*Activity list*.
A) Return the part of the wooden padlock thread starting with "Don't know if" and going on through "Tim Detweiler: Books.".
B) Translate this sentence from the wooden padlock thread into Spanish: "Don't know if anyone out there has built a wooden padlock before."

*Passage for review*.
# wooden padlock



## PSDkevin (Dec 18, 2010)

Don't know if anyone out there has built a wooden padlock before. I am interested in building some. I found a video on uboob of a guy making one. The guy sounds like he's from New Zealand or something....anyway he really makes the process look very easy. I thought to myself that it can't be that easy. Do any of you guys have experience in this area and care to share any tips?


----------



## sstruck (Dec 19, 2010)

I've never built one or even thought about it. But I found this book which appears to include some pertinent information - Amazon.com: Making Working Wooden Locks (Woodworker's Library) (9780941936606): Tim Detweiler: Books.


----------



## BWSmith (Aug 24, 2010)

I my pea brain,whenever projects like this come up......small,intricate,don't want splitting kind of parts.........Sweet Gum comes to mind.When I was a kid thats what we used to make replacement handsaw handles with......the "fancy" kind that had very thin sections with scroll'y sections.BW


----------



## jaxonquad (Jan 26, 2011)

Its not a padlock but.... http://woodgears.ca/combolock/index.html


I have no advise to give. I would be interested to see your outcome if you decide to tackle it!


----------



## garryswf (Aug 17, 2009)

Kevin, If you are interested in making a wooden pad lock i seen one in some older books titled "Foxfire" i think was the name of them. Now if i remember the lock had a wooden key.:thumbsup:


----------



## KenBee (Feb 19, 2011)

garryswf said:


> Kevin, If you are interested in making a wooden pad lock i seen one in some older books titled "Foxfire" i think was the name of them. Now if i remember the lock had a wooden key.:thumbsup:



Now there is a magazine I haven't heard of for a hundred years. :smile:
When I was in my twenties and thirties I used to read it all the time. It had some interesting articles and old timey [sic] ideas in it for sure. Actually it is still available. just Google "Foxfire" for more info.

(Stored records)

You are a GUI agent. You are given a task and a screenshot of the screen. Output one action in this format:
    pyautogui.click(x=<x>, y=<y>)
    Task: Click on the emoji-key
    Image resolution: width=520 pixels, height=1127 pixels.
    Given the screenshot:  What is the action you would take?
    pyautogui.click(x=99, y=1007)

*Written answers*.
A)
Don't know if anyone out there has built a wooden padlock before. I am interested in building some. I found a video on uboob of a guy making one. The guy sounds like he's from New Zealand or something....anyway he really makes the process look very easy. I thought to myself that it can't be that easy. Do any of you guys have experience in this area and care to share any tips?


----------



## sstruck (Dec 19, 2010)

I've never built one or even thought about it. But I found this book which appears to include some pertinent information - Amazon.com: Making Working Wooden Locks (Woodworker's Library) (9780941936606): Tim Detweiler: Books.

B) No sé si alguien por ahí ha construido antes un candado de madera.